**PROBLEM TO SOLVE**
Write only the count of lines that hold the word "computer" in the listing.

**DATASET RECORDS**
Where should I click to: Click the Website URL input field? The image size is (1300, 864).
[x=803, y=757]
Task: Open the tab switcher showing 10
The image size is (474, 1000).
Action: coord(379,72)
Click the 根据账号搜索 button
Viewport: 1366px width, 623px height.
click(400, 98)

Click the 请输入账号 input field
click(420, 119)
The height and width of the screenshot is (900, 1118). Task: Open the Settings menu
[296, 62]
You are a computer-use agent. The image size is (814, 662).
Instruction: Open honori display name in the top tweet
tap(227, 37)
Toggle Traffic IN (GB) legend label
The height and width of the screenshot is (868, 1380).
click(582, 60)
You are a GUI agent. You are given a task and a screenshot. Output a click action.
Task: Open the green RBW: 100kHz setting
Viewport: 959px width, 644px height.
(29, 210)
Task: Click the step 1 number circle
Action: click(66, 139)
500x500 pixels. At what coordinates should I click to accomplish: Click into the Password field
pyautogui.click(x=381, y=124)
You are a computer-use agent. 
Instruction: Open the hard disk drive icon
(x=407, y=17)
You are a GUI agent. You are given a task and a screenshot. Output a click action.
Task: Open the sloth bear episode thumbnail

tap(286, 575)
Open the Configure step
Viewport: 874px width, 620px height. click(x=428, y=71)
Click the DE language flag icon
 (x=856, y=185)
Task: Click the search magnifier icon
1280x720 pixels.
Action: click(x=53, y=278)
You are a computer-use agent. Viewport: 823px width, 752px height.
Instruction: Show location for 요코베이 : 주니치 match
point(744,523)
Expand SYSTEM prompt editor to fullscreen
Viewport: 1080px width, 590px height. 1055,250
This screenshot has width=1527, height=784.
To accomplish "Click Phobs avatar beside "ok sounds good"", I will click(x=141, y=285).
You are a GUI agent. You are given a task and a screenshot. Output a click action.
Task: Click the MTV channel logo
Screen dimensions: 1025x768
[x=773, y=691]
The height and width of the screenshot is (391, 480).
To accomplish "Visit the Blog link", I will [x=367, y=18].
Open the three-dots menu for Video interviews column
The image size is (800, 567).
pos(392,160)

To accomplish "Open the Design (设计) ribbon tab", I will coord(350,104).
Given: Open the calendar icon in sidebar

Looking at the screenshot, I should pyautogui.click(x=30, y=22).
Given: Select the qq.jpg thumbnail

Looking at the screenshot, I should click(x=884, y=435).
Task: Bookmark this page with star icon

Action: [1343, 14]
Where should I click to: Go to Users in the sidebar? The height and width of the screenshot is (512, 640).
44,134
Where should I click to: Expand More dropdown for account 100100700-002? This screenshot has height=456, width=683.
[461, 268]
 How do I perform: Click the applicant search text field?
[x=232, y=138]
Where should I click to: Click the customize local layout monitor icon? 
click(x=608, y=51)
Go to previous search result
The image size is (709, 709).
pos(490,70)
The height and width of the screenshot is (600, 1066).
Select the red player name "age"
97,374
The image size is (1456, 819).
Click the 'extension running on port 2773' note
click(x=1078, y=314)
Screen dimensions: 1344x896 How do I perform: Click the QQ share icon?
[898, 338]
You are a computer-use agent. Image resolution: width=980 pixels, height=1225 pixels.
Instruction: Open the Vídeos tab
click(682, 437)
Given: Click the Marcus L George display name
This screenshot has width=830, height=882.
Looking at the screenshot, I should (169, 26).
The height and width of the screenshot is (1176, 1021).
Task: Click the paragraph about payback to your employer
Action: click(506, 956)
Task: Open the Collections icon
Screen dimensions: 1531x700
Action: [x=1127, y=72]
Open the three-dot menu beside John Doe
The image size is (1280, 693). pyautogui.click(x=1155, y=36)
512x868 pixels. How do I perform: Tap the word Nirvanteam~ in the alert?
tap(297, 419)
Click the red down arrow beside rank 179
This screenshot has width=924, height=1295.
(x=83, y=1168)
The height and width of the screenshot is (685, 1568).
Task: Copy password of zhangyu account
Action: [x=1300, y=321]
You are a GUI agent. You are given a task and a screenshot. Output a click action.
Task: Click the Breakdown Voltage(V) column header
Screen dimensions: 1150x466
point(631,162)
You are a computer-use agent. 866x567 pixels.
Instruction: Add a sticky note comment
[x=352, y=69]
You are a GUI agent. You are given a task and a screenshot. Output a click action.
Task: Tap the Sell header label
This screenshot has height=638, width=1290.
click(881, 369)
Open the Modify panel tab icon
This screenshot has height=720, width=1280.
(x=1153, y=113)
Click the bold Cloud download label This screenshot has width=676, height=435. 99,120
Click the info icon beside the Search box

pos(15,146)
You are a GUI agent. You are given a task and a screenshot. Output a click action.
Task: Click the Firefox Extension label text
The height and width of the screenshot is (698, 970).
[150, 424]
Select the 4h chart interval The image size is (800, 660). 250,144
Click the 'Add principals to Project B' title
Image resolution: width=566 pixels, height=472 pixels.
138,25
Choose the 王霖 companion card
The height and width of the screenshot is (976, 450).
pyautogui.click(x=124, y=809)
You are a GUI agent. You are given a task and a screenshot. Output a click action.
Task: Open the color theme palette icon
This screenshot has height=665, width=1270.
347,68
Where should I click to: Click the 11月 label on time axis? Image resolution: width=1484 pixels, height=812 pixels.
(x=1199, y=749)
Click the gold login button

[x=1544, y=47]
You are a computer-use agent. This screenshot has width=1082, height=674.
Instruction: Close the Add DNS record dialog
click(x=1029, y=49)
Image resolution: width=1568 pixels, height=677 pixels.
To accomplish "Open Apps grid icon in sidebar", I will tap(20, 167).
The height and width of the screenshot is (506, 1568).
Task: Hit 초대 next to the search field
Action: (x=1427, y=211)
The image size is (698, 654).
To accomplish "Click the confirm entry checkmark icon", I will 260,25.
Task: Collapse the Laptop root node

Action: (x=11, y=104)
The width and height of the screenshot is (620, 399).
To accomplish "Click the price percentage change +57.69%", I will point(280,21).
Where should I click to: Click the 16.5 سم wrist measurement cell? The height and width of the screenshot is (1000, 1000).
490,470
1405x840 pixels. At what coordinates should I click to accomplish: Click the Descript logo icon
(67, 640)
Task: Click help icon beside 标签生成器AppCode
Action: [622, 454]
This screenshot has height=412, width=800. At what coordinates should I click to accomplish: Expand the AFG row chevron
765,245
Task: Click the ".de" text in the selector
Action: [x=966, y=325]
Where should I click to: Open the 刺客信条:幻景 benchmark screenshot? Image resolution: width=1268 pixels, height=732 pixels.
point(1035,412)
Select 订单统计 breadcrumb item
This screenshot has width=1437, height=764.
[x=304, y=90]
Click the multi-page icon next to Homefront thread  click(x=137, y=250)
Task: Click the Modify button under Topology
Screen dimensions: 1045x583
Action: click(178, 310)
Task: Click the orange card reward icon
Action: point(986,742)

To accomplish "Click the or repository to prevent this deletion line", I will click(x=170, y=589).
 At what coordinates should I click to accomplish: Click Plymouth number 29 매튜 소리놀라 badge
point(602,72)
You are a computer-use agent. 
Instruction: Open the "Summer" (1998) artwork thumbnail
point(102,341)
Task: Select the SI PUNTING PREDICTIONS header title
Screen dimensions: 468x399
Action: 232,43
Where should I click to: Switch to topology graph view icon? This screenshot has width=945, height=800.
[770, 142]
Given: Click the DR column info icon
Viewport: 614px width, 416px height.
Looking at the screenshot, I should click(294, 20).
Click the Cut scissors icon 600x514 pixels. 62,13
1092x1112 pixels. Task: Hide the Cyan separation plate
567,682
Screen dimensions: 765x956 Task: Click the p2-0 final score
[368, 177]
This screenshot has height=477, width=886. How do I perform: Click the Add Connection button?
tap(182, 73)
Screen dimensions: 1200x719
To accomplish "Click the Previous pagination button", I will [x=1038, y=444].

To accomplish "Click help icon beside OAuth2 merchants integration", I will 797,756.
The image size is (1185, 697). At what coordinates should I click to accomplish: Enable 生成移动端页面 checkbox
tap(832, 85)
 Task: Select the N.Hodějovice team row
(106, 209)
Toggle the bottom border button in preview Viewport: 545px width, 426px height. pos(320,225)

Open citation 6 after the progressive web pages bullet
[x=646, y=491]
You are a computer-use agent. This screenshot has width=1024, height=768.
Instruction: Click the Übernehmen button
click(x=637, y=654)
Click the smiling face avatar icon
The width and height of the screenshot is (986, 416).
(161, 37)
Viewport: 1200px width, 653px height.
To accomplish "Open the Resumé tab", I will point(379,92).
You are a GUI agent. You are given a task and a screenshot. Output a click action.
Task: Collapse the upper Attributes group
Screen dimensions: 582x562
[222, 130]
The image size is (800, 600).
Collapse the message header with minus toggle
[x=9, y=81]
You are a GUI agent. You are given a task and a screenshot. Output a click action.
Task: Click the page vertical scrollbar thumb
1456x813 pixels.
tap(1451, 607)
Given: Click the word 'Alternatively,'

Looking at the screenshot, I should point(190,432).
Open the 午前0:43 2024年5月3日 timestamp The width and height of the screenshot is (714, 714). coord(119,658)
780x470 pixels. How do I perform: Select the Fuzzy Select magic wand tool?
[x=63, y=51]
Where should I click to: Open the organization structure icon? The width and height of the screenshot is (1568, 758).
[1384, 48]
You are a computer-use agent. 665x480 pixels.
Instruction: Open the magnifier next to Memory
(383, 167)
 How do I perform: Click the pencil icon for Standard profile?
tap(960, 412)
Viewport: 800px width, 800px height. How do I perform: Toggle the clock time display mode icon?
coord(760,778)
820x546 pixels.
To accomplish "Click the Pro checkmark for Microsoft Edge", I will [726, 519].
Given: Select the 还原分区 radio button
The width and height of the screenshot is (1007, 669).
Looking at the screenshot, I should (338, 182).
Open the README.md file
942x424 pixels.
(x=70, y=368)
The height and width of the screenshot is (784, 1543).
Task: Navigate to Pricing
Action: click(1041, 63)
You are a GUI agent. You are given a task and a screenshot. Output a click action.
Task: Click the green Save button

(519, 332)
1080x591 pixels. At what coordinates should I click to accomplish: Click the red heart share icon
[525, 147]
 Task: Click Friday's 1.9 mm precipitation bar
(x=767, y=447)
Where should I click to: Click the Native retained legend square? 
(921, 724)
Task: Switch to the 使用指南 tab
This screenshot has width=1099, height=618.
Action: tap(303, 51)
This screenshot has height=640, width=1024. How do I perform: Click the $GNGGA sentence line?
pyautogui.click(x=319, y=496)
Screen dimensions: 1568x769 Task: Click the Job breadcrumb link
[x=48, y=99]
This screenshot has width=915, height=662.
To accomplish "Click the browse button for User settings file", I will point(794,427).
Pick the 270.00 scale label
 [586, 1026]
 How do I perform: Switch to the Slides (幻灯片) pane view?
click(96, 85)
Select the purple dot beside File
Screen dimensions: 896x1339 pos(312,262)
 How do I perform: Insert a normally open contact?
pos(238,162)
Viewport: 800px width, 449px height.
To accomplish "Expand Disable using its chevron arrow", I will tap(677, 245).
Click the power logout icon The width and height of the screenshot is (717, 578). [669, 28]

**WRITTEN ANSWER**
9